**TASK TO CARRY OUT:** Whenever a line in the data below includes the string "phone", copy it out.

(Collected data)
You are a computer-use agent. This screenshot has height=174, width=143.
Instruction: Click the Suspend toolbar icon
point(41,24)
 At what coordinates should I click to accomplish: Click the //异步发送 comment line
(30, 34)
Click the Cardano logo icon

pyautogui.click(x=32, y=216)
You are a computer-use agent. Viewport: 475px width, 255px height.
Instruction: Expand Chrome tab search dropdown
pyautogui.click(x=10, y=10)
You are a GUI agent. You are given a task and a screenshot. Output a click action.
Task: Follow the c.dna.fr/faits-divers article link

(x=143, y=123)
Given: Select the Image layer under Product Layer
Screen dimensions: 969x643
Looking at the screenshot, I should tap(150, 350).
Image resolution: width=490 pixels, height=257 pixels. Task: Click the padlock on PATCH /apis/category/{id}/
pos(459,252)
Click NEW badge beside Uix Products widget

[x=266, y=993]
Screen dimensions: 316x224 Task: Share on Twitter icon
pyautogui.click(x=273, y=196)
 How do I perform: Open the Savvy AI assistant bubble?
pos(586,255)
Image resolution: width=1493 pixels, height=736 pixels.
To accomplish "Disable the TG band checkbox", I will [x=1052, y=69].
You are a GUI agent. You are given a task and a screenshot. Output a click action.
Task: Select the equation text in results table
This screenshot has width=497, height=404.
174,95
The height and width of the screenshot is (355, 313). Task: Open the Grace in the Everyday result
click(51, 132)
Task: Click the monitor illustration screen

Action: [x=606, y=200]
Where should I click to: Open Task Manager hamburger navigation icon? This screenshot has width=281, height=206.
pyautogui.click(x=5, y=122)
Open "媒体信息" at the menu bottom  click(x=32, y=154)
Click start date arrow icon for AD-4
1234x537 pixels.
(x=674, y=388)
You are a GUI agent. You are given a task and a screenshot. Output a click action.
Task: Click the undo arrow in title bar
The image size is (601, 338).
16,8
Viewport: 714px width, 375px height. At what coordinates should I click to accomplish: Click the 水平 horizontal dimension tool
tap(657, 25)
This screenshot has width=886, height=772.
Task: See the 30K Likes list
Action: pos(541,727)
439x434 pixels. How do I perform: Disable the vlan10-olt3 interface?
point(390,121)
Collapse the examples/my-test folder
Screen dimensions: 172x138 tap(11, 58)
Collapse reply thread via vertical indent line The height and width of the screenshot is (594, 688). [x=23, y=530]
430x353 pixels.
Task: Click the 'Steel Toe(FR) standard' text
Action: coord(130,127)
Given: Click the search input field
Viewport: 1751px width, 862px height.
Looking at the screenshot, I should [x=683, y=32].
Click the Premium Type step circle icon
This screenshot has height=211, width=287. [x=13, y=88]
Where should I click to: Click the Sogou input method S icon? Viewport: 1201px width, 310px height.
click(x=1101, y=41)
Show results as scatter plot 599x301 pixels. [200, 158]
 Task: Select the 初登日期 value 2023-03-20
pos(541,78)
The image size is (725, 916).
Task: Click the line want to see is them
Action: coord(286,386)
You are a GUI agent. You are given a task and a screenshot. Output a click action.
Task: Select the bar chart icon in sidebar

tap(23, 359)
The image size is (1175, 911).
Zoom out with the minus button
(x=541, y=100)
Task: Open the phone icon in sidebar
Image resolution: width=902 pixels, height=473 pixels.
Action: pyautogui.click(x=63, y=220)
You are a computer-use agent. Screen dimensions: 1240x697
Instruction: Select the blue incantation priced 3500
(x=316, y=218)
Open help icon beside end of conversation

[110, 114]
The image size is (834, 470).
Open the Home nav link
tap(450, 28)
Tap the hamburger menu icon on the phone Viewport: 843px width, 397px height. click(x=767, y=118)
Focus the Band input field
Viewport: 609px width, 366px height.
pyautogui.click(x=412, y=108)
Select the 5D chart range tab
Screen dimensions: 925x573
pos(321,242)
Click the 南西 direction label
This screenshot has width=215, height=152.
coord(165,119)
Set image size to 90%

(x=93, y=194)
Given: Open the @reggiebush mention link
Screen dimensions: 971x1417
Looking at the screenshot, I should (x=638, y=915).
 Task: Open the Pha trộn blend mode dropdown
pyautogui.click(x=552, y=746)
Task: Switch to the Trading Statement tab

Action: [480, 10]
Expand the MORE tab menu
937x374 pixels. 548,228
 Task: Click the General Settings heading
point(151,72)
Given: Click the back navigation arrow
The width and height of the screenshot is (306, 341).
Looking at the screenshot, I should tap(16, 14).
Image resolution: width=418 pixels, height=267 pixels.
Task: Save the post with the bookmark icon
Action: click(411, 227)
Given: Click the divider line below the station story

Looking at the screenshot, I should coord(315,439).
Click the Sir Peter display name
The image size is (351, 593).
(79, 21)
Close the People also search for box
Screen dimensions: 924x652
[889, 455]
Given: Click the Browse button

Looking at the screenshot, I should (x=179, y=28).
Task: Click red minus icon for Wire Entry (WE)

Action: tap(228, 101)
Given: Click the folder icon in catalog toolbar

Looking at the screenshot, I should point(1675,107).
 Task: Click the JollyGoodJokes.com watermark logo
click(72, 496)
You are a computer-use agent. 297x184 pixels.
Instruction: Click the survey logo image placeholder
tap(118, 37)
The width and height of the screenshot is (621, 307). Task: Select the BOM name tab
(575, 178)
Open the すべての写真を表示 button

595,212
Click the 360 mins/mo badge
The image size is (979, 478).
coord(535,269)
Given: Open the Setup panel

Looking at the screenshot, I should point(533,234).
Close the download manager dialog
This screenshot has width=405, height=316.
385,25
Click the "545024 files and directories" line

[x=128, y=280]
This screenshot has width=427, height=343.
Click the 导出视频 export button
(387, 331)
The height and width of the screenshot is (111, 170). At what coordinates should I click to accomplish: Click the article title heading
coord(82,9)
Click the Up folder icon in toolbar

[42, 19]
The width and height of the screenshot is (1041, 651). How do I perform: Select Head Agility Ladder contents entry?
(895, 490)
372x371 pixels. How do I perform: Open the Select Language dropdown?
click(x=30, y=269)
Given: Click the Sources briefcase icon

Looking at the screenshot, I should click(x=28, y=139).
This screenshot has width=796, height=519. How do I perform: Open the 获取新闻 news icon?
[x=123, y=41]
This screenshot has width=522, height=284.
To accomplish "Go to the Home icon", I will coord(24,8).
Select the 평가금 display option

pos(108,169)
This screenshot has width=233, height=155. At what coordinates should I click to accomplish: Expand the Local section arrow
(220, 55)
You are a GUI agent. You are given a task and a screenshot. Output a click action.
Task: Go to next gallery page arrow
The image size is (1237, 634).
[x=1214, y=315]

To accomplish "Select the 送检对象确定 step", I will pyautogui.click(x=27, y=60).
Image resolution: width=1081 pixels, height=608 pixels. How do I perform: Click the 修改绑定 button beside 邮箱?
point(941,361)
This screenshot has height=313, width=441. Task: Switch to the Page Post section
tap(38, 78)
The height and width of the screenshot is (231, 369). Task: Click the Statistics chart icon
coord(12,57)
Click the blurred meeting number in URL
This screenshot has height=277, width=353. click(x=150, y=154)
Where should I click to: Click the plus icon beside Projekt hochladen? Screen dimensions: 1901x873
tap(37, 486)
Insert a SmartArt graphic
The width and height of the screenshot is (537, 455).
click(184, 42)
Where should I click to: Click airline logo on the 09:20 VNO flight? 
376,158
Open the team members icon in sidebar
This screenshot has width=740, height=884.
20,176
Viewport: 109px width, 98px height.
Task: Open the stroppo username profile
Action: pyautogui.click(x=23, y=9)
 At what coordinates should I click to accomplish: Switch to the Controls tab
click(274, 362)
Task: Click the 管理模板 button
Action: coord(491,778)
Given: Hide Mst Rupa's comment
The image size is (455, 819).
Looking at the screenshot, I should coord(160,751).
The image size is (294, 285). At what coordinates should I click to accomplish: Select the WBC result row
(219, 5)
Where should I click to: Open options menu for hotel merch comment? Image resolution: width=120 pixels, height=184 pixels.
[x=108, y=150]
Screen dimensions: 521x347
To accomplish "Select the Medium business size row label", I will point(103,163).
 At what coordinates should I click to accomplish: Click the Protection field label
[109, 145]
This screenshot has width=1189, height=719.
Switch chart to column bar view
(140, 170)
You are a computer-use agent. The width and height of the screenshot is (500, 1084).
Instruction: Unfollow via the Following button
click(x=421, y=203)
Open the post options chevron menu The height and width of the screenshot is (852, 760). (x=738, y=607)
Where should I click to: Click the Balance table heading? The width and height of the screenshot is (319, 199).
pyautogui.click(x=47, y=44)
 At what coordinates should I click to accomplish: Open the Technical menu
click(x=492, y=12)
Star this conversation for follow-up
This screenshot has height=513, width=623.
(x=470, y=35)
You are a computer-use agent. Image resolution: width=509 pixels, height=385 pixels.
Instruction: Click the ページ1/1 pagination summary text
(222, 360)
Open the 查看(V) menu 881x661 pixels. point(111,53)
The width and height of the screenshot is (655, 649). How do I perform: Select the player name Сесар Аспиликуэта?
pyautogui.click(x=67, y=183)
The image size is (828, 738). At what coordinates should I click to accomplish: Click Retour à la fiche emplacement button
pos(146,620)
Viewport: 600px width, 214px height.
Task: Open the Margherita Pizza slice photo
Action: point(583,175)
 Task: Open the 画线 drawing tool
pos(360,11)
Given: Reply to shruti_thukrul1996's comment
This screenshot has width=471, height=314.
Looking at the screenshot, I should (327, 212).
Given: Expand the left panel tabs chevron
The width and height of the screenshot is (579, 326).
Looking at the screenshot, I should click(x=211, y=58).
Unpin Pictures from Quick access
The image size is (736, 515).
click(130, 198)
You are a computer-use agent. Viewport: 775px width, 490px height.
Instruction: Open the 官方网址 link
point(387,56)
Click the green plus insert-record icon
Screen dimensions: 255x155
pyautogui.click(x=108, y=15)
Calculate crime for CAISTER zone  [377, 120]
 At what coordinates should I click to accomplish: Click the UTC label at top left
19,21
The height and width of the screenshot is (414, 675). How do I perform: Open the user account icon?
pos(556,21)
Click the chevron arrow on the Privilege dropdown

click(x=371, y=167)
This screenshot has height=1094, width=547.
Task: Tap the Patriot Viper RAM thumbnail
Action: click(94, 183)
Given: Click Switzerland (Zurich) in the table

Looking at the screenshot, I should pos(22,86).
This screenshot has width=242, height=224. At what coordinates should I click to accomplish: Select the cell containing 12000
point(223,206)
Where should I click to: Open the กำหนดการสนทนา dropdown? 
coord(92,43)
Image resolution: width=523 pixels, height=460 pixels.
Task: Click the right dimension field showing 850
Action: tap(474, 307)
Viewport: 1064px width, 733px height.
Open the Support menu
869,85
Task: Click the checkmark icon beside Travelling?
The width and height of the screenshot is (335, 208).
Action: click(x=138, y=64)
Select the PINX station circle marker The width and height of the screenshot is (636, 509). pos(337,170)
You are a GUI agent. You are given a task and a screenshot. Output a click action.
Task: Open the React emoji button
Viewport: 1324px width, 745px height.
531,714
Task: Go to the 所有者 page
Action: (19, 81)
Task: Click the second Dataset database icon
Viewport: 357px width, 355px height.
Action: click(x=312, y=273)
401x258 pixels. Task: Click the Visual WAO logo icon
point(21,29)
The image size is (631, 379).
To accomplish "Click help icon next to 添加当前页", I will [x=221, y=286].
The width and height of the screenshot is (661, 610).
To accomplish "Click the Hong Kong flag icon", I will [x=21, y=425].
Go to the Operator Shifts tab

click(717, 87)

**ANSWER SECTION:**
Task: Open the phone icon in sidebar
Tap the hamburger menu icon on the phone Viewport: 843px width, 397px height. click(x=767, y=118)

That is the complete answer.